A structured control framework was developed enabling organisations to map regulatory requirements (EU AI Act, ISO, or custom frameworks) to operational controls at organisation, workspace, use-case, and deployment level, including risk assessment, approval workflows, and periodic reviews.
An automated compliance evidence system covers the full AI lifecycle, including inference log archiving, guardrail violation tracking, metadata collection, and automated compliance checks, significantly reducing manual documentation burden.
A system for automated compliance evidence collection was developed, covering the full AI lifecycle from exploration through to retirement. This includes automated event and inference log archiving, guardrail violation tracking, key-value pair metadata collection, and automated binary and calculated compliance checks. This reduces manual documentation burden significantly.

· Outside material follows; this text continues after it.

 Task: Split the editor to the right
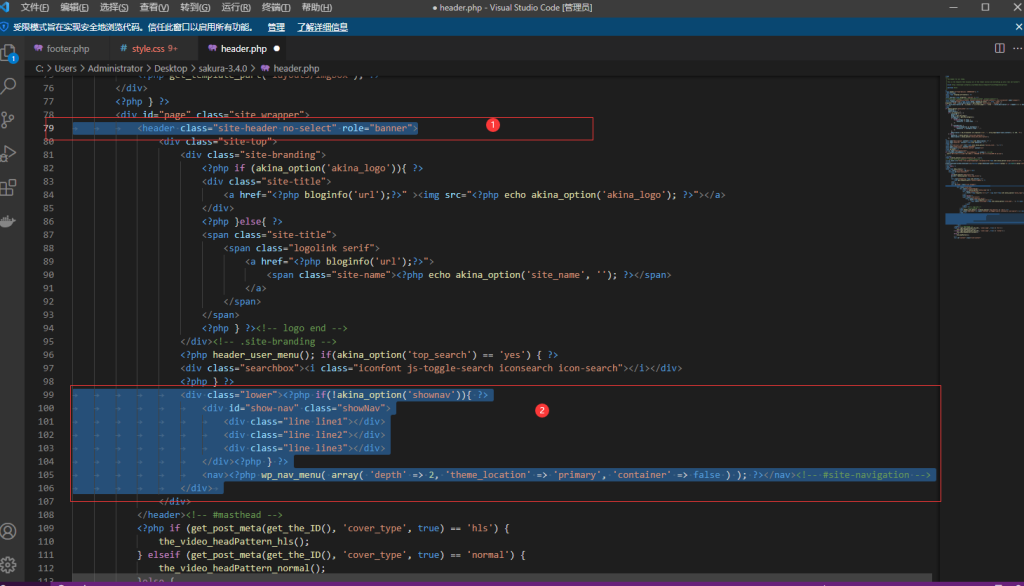tap(999, 48)
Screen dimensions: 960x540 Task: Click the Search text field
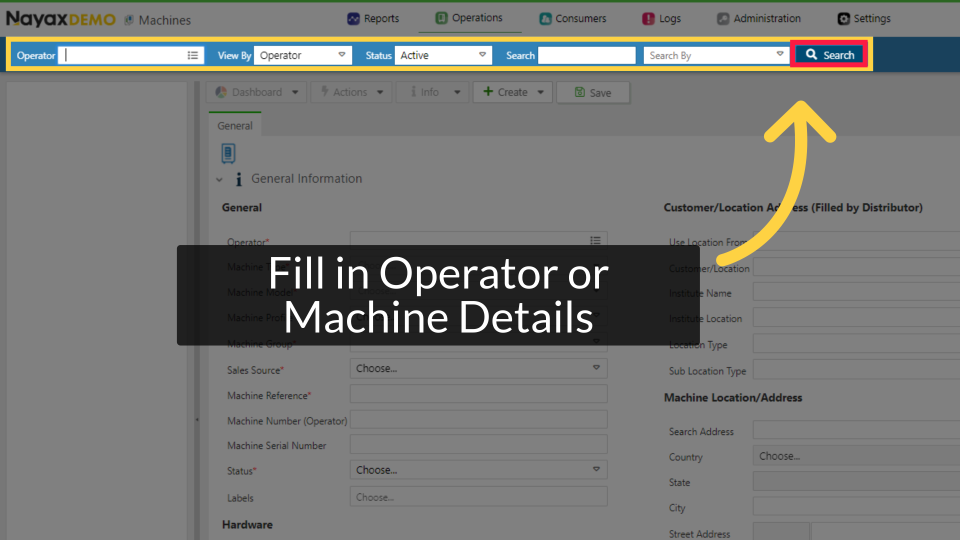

Two Explainable AI (XAI) methods were developed and validated:
(1) a black-box method based on SHAP feature attribution, and
(2) a white-box method based on attention weights and gradient saliency, with specific implementation for generative Hugging Face models. Both methods were validated against EU AI Act requirements in collaboration with external legal and academic experts. A third XAI method targeting closed/inaccessible models is in development. Additionally, a bias detection pipeline was designed covering offline analysis, offline monitoring, online monitoring, and visualisation of sensitive attribute metrics.
A framework-agnostic model onboarding capability enables governance of any AI model (ML, GenAI, Agent) across Kubernetes (KServe), AzureML, and Sagemaker. Enterprise private cloud and hybrid SaaS architectures were validated with TVM, Novo Nordisk, and Healthplus.ai with multi-tenancy, role-based access control, and SSO.